Now we can run our original pipeline, but only push values through the chain as needed.

pipe(books).where((b) => b.rating == 5).take(3).all()

When we call where on pipe(books), it will yield each item matching the predicate to take. When take reaches the given count then execution is halted and the pipeline completes.

The other big win here is deferred execution. If we don’t force the values out of the pipeline by calling all to convert the iterator to an array, then nothing is processed at all. The pipeline is truly lazy. It only yields values when they’re asked for. This makes it easy to prepare complex queries in advance and execute them later when needed.

To explore this code running live, I’ve set up the strict evaluation example and the lazy evaluation example on JSFiddle with logging of each predicate filter call so you can compare how many times the predicate function runs.

The code shown here isn’t much more than a toy at this stage, but you should be able to see how it could be used as the foundation for more specialised pipeline APIs.

As a final improvement, we can add more structure to the step chaining API to provide a general purpose representation that can be used as the foundation for building more complex behaviour.

Following standard patterns in JavaScript with some influence from the Gremlin API, we can identify a small set of higher-order functions which nearly all other steps are specialisations of.
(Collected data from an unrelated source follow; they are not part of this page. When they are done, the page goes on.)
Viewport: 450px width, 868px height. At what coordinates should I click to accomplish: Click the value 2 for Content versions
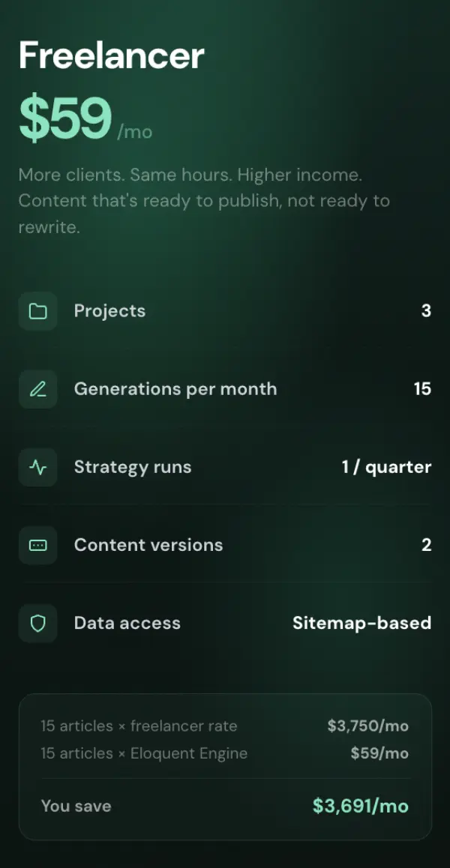426,545
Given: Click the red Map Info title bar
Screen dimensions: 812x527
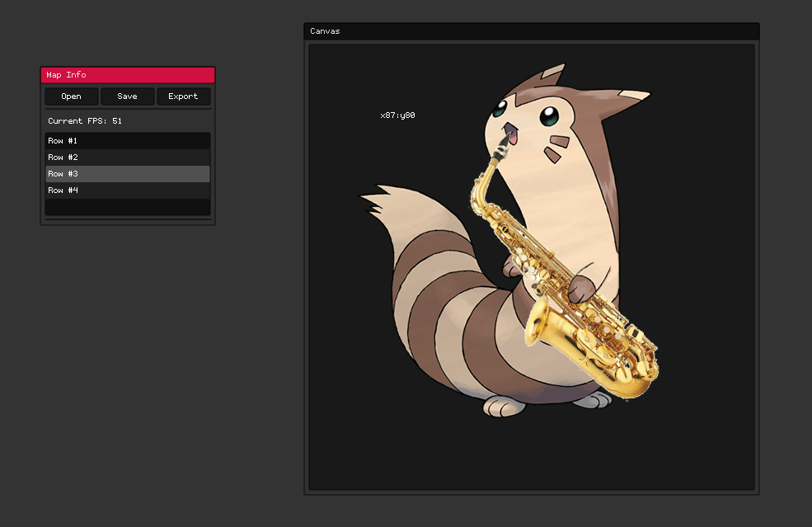Looking at the screenshot, I should click(x=127, y=75).

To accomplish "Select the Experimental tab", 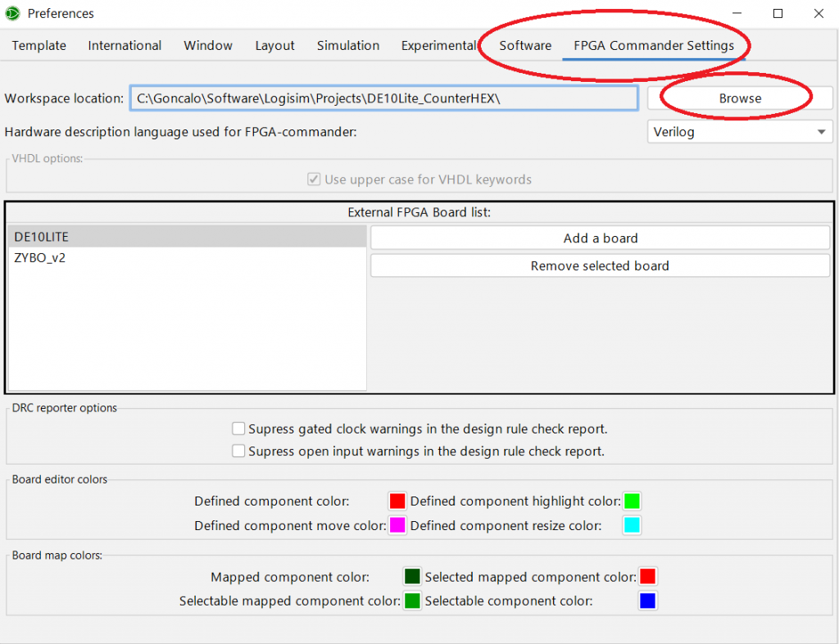I will pyautogui.click(x=438, y=46).
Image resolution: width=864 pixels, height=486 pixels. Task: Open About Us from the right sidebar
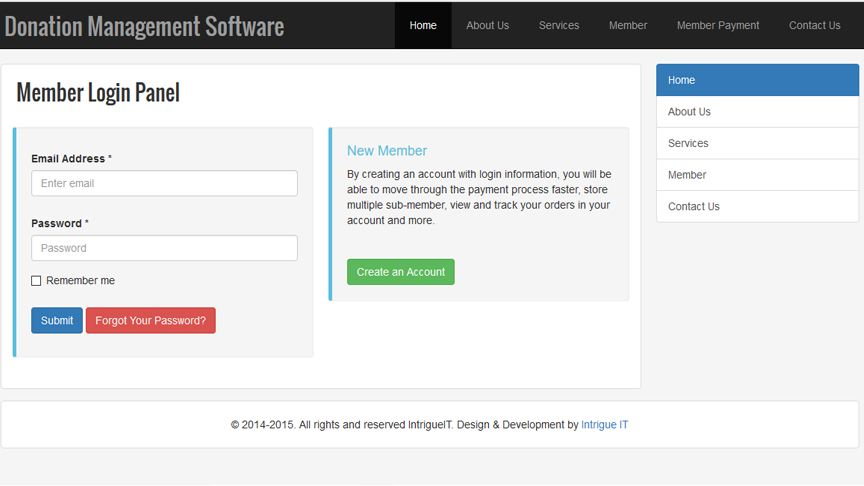(757, 112)
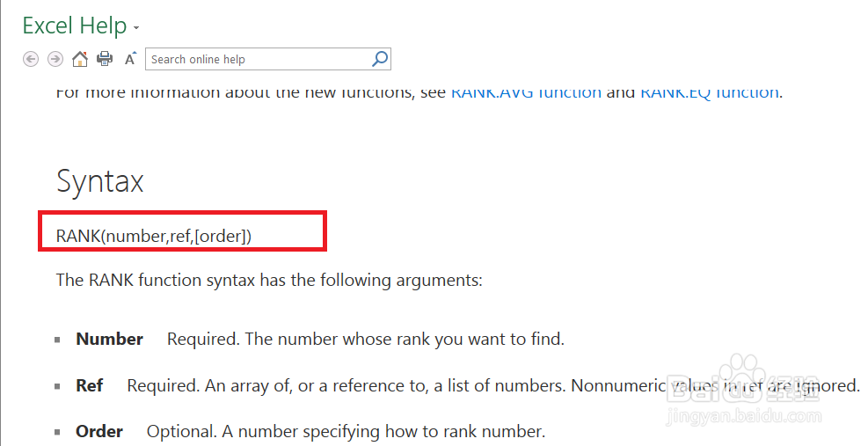The width and height of the screenshot is (868, 446).
Task: Go to the Help home page
Action: [x=79, y=59]
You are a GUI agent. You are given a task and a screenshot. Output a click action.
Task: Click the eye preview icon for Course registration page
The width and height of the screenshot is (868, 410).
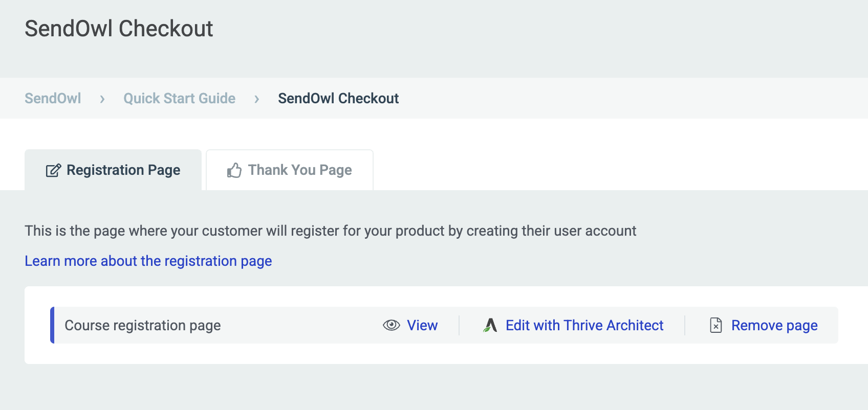pyautogui.click(x=391, y=325)
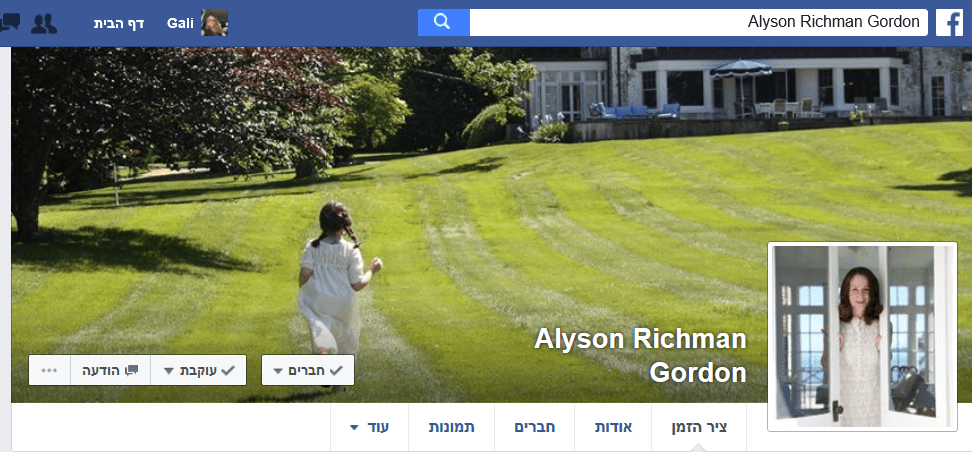Image resolution: width=972 pixels, height=452 pixels.
Task: Toggle the עוקבת (Following) status button
Action: tap(198, 370)
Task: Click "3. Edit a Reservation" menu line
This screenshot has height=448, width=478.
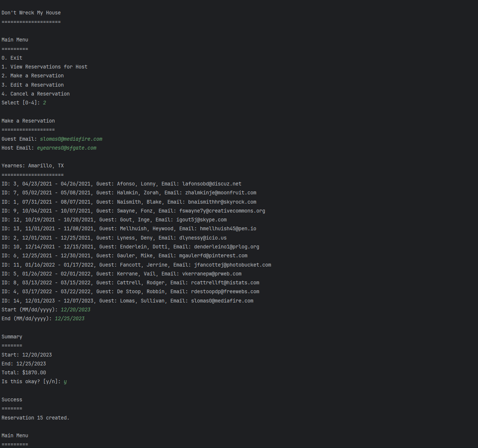Action: (33, 85)
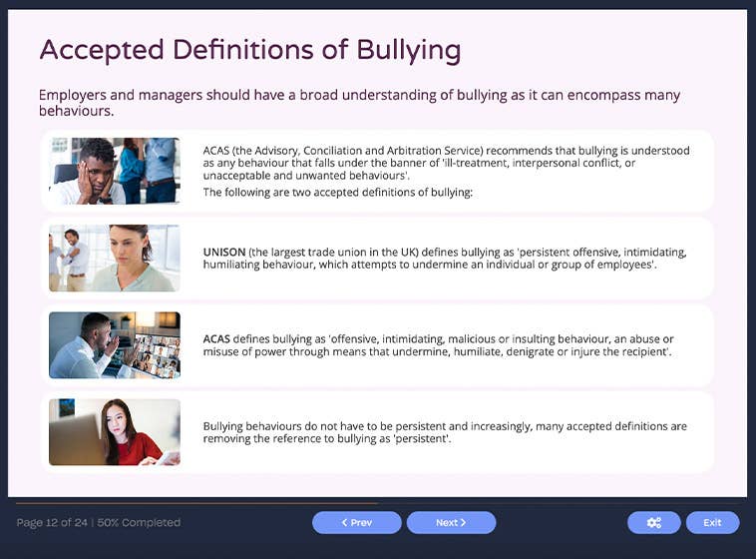This screenshot has width=756, height=559.
Task: Click the ACAS recommendation paragraph in first card
Action: [x=446, y=162]
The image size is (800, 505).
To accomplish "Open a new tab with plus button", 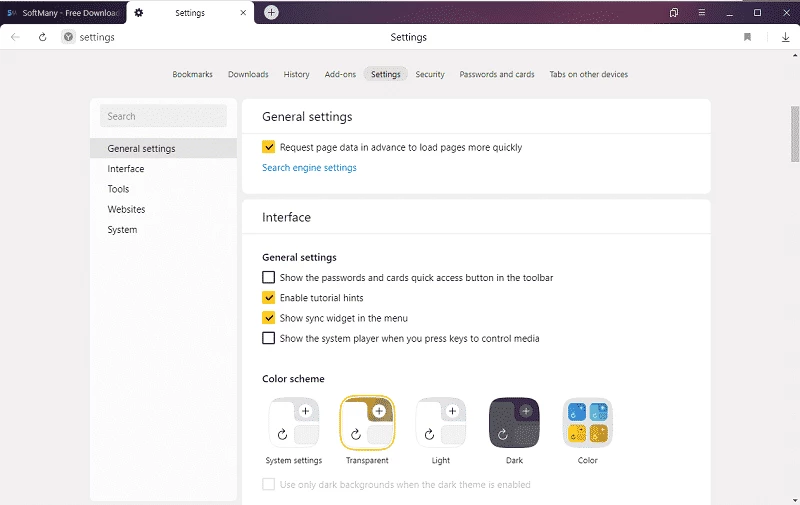I will click(x=271, y=12).
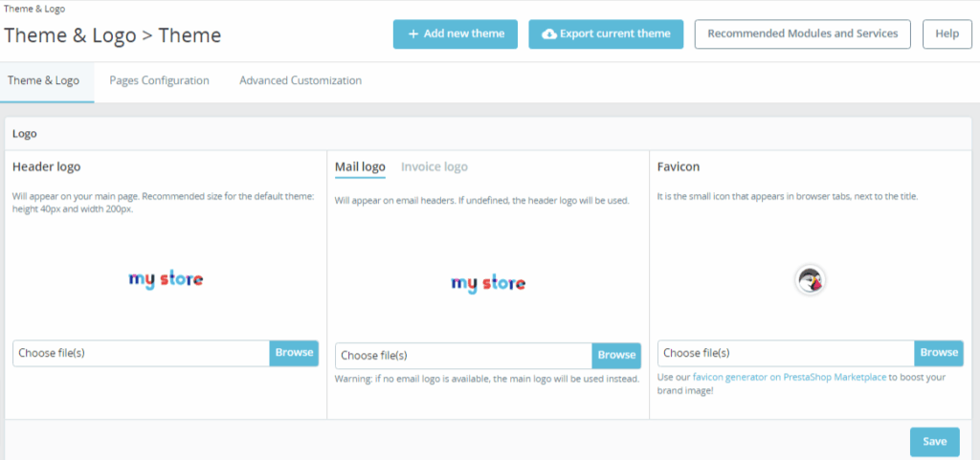Image resolution: width=980 pixels, height=460 pixels.
Task: Browse for a Favicon file
Action: 939,353
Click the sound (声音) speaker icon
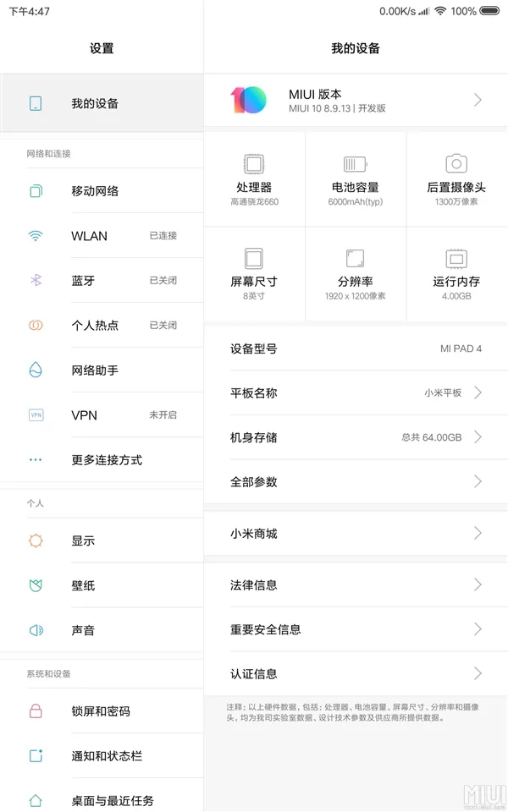The image size is (508, 812). click(x=36, y=630)
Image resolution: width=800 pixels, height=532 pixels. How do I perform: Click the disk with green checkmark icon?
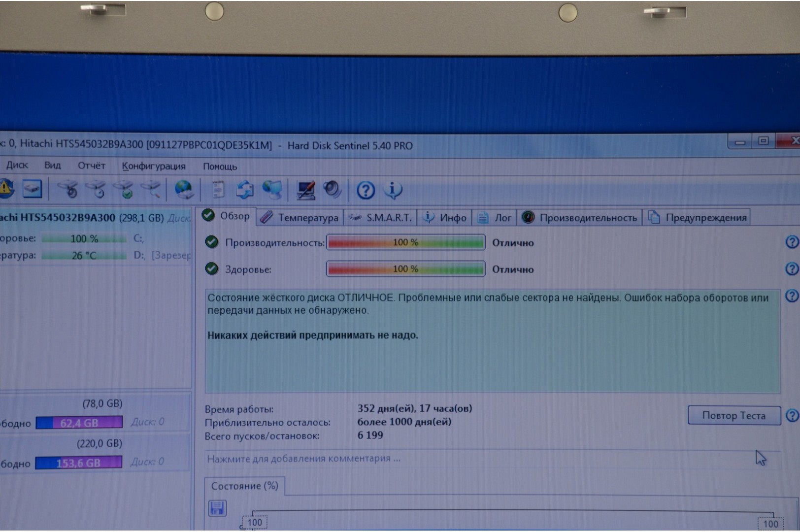pyautogui.click(x=123, y=189)
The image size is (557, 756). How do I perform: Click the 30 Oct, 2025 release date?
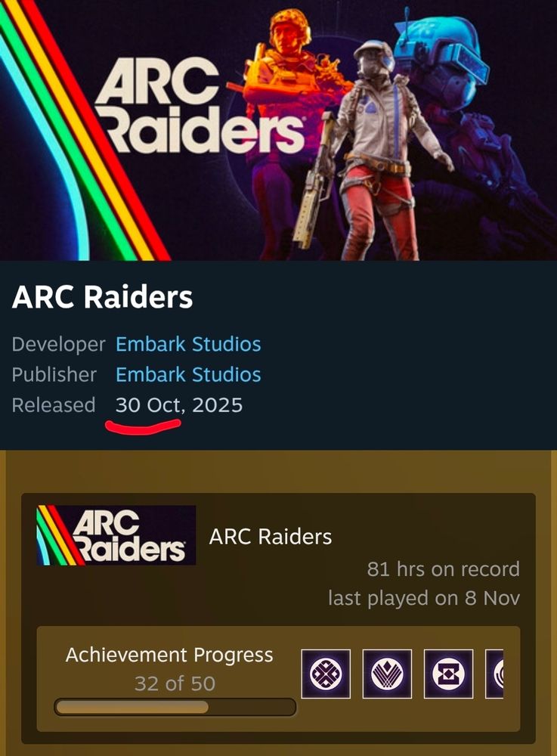coord(179,405)

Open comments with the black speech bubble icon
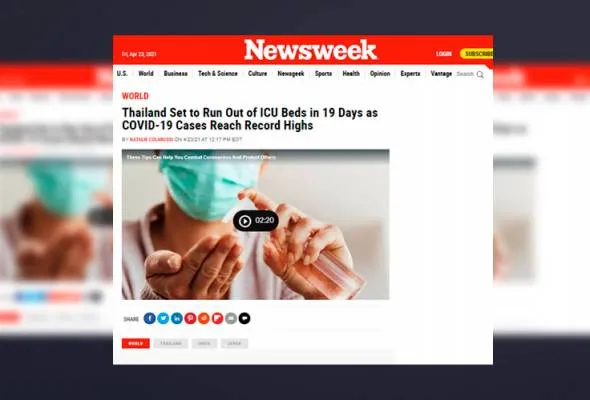(244, 318)

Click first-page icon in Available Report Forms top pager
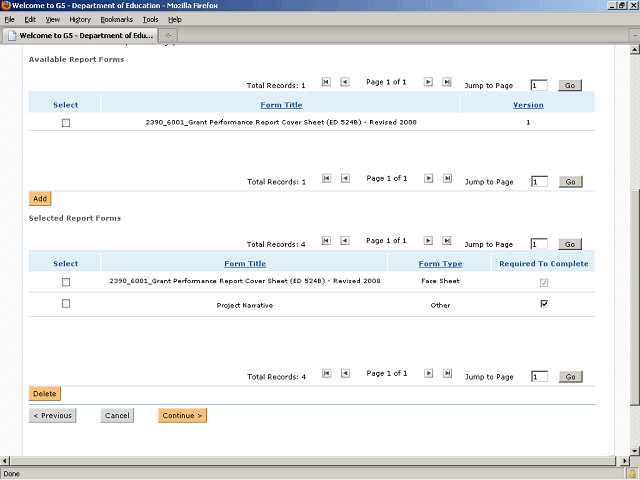(326, 83)
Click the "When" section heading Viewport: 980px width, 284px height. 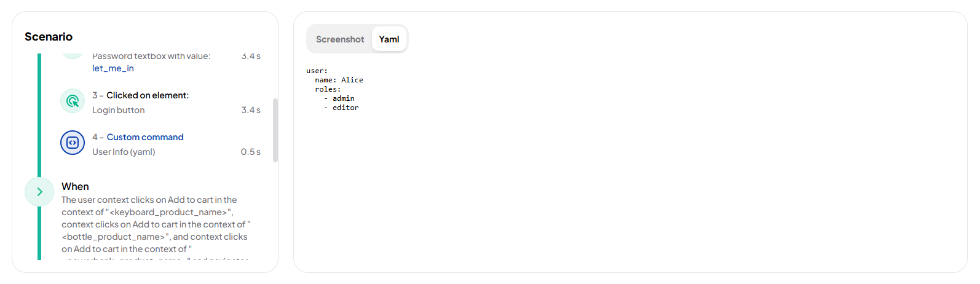click(x=75, y=186)
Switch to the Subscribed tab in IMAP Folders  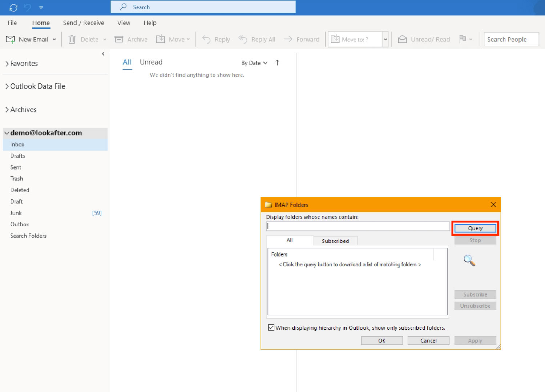coord(335,241)
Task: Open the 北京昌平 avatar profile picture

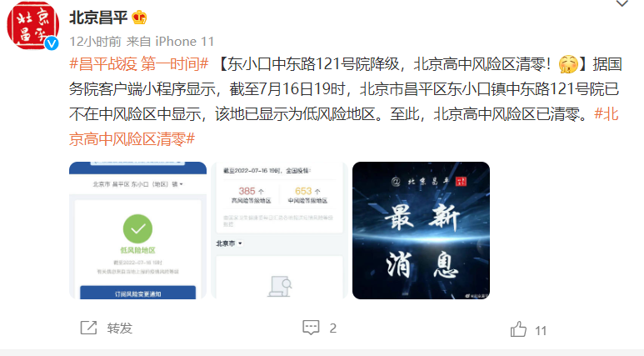Action: click(32, 26)
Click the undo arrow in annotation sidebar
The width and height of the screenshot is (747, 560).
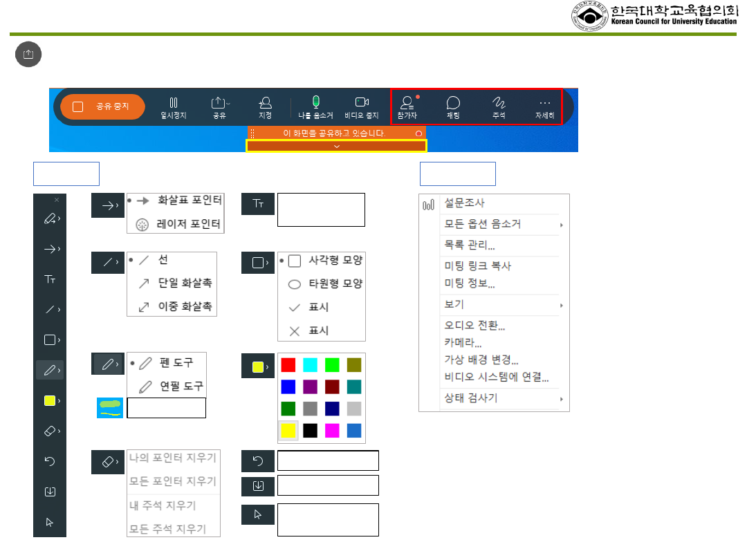[50, 461]
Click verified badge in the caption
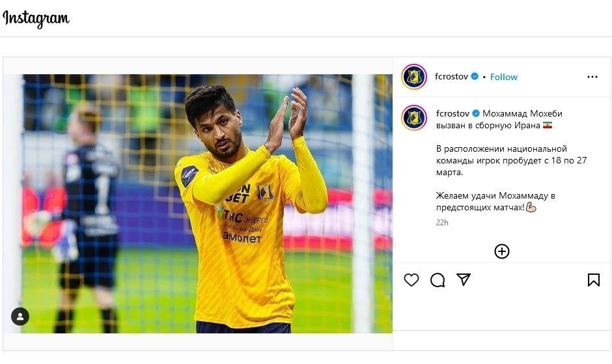This screenshot has width=612, height=364. point(476,113)
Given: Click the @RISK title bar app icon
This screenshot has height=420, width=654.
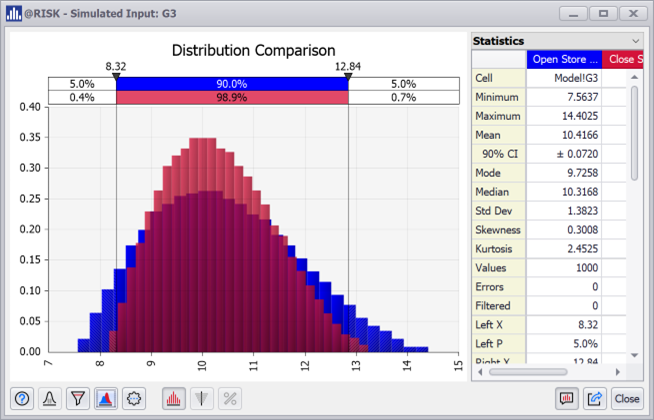Looking at the screenshot, I should [14, 14].
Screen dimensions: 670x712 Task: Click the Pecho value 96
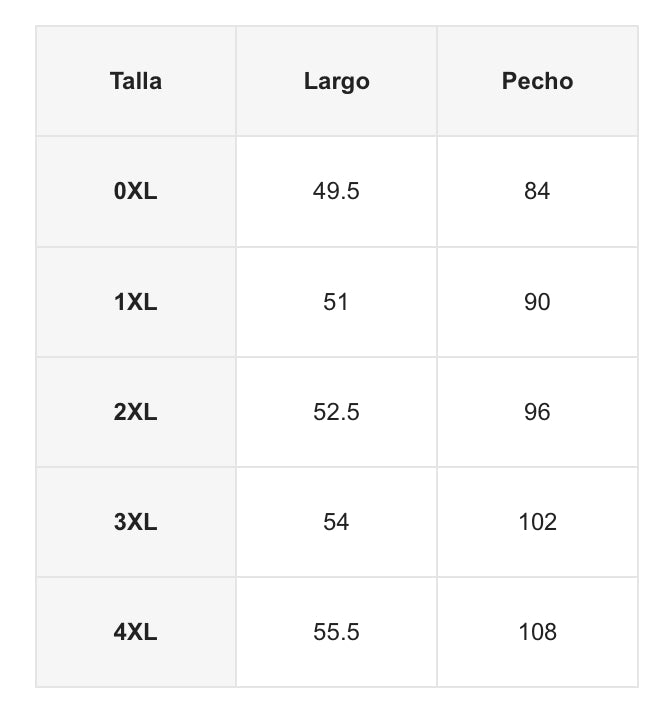(x=537, y=412)
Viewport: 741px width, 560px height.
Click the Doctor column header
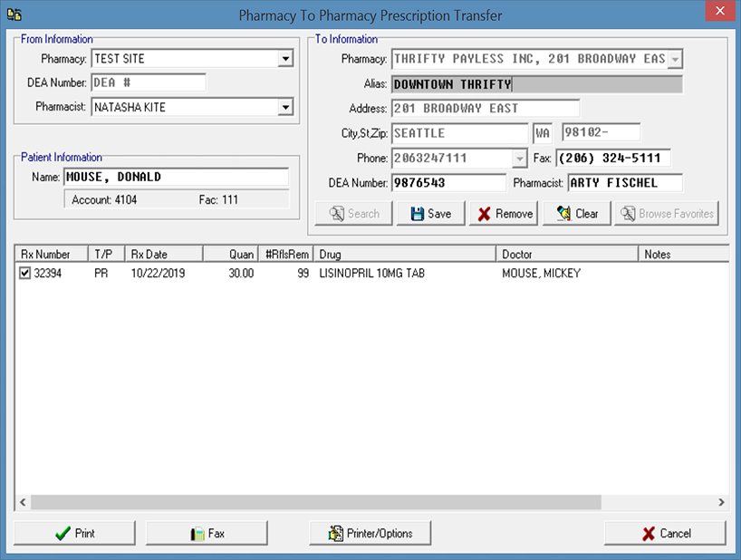pyautogui.click(x=566, y=255)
  • Map: map the input item to a transformed output item and pass it on to the next step
  • Filter: evaluate to either true or false for the input item and only pass it on to the next step when true
  • Each: process the input item with side-effects that don’t influence the output to the next step

map requires a transform function that transforms the input item to a new output value.

class Pipe {
  // ...

  map(transform) {
    const sequence = this.sequence
    return step(function*() {
      for (const item of sequence) {
        yield transform(item)
      }
    })
  }
}

filter requires a predicate function that returns true or false for any given item.

class Pipe {
  // ...

  filter(predicate) {
    const sequence = this.sequence
    return step(function*() {
      for (const item of sequence) {
        if (predicate(item)) yield item
      }
    })
  }
}

each requires a function that may cause side-effects and doesn’t alter the output value.

class Pipe {
  // ...

  each(operation) {
    const sequence = this.sequence
    return step(function*() {
      for (const item of sequence) {
        operation(item)
        yield item
      }
    })
  }
}

In most pipeline APIs, steps are going to be specialisations of one of these types. This offers opportunities for composition and reuse. For example, a reject step that performs the opposite of a standard filter can be constructed by negating the passed-in predicate, rather than reimplementing the original filter function.

class Pipe {
  // ...

  reject(predicate) {
    return this.filter((val) => !predicate(val))
  }
}

Whether or not to compose and reuse is going to depend on the specificity of the API, the range of different behaviours needed and the complexity of wrapping vs reimplementing.

This is still experimental and a work in progress. As far as I know, cooperative scheduling isn’t really the standard way to implement lazy pipelines in JavaScript (it’s more commonly done with carefully designed function composition), but this does seem to run as expected and the code is lightweight and easy to maintain.

If you’re interested in applying this technique in Ruby, I have a more developed example of the same lazy pipeline approach in a Gremlin inspired graph processing API, which uses fibers rather than generators (fibers are Ruby’s standard abstraction for cooperative scheduling).

I plan to port this in-memory graph API to JavaScript as I have a lot of things I want to do with graphs in the browser so making graph queries and traversals as straightforward and intuitive as possible is of great value in my creative work.